What is asked:
(a) In the essay about losing a parent, why did the writer not want the funeral service to end?
(b) In the essay about losing a parent, swap "messy" for "tangled" in the passage starting at "Grief is messy" and ending at "for you! :)".

Selection:
-- Begin --
Grief is messy and uncomfortable. Writing about this experience has been cathartic yet challenging. Eventually, I’ll get back to regular programming about ways to heal and cope in this messy world. But for now, recording this experience here on Substack feels important to me. Feel free to skip if this content is not for you! :)
The experience of losing a parent is surreal. It feels both far away and painfully close all at the same time. Does death ever feel real to us? Does it ever catch up to us and make us feel its impact? I am still waiting for it to land, to stop running from it; to wake up and catch my breath and finally believe it’s true.
When we were celebrating the end of my Dad’s life a few weeks ago, I did not want the funeral service to end. I wanted to stay on that pew, front and center for others to witness my pain and cry with me, to read my eulogy aloud over and over, to hear the preacher’s voice speaking the verses about how the Lord is my Shepherd, to hear my brother sing the hymn on repeat. I wanted to reach in and soothe my aching heart with the soft piano notes of “Down to the River to Pray.” I did not want this part to end because it felt like I was close to the truth, close to the grief of it all, where everyone was paying attention and listening and remembering the loss. It was a moment I knew everyone was mourning my Dad with me. I knew soon enough they would speak their condolences, eat their cheese straws and drink their punch and go home. They would strip themselves of their church clothes, strip themselves of their sorrow as if the funeral checked the box of grieving.
-- End --
Recorded information:
-- Begin --
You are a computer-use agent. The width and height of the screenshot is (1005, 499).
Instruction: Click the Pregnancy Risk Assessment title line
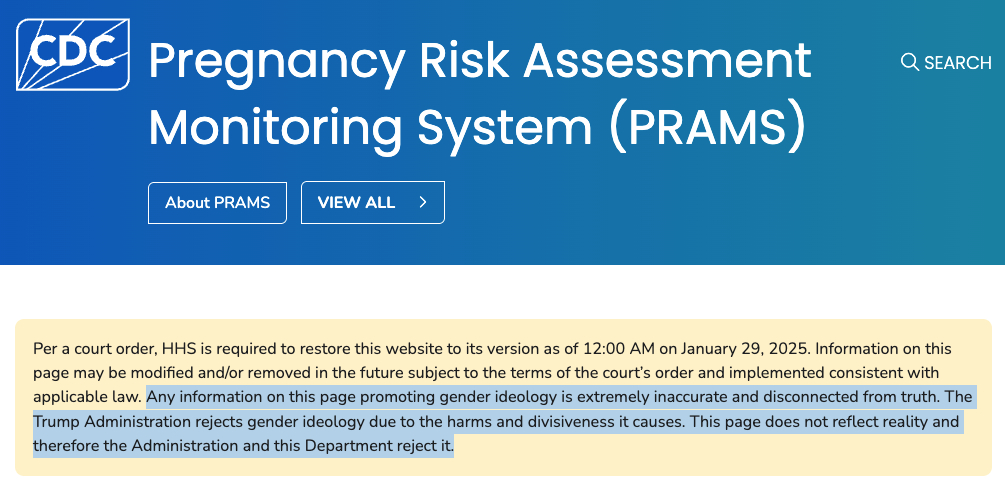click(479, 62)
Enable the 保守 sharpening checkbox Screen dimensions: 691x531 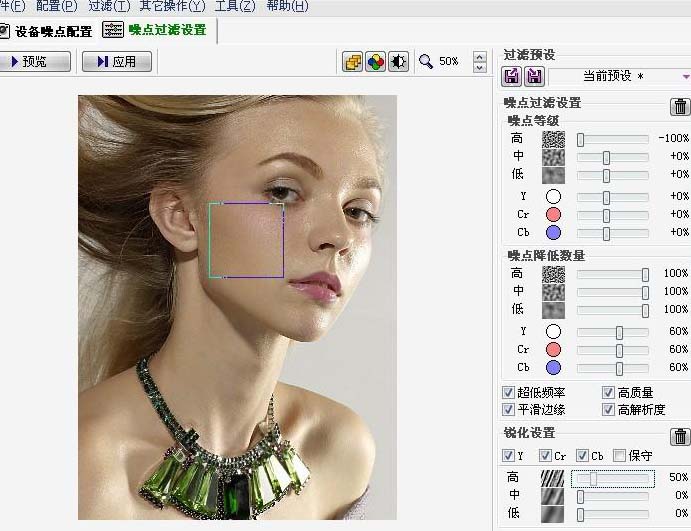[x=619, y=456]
-- End --
-- Begin --
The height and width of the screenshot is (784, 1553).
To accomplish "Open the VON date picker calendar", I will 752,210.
-- End --
Results by task:
(a) The writer did not want the service to end because it felt close to the truth and the grief of the loss. Everyone there was paying attention, listening, remembering the loss and mourning the writer's Dad alongside the writer.

(b)
Grief is tangled and uncomfortable. Writing about this experience has been cathartic yet challenging. Eventually, I’ll get back to regular programming about ways to heal and cope in this tangled world. But for now, recording this experience here on Substack feels important to me. Feel free to skip if this content is not for you! :)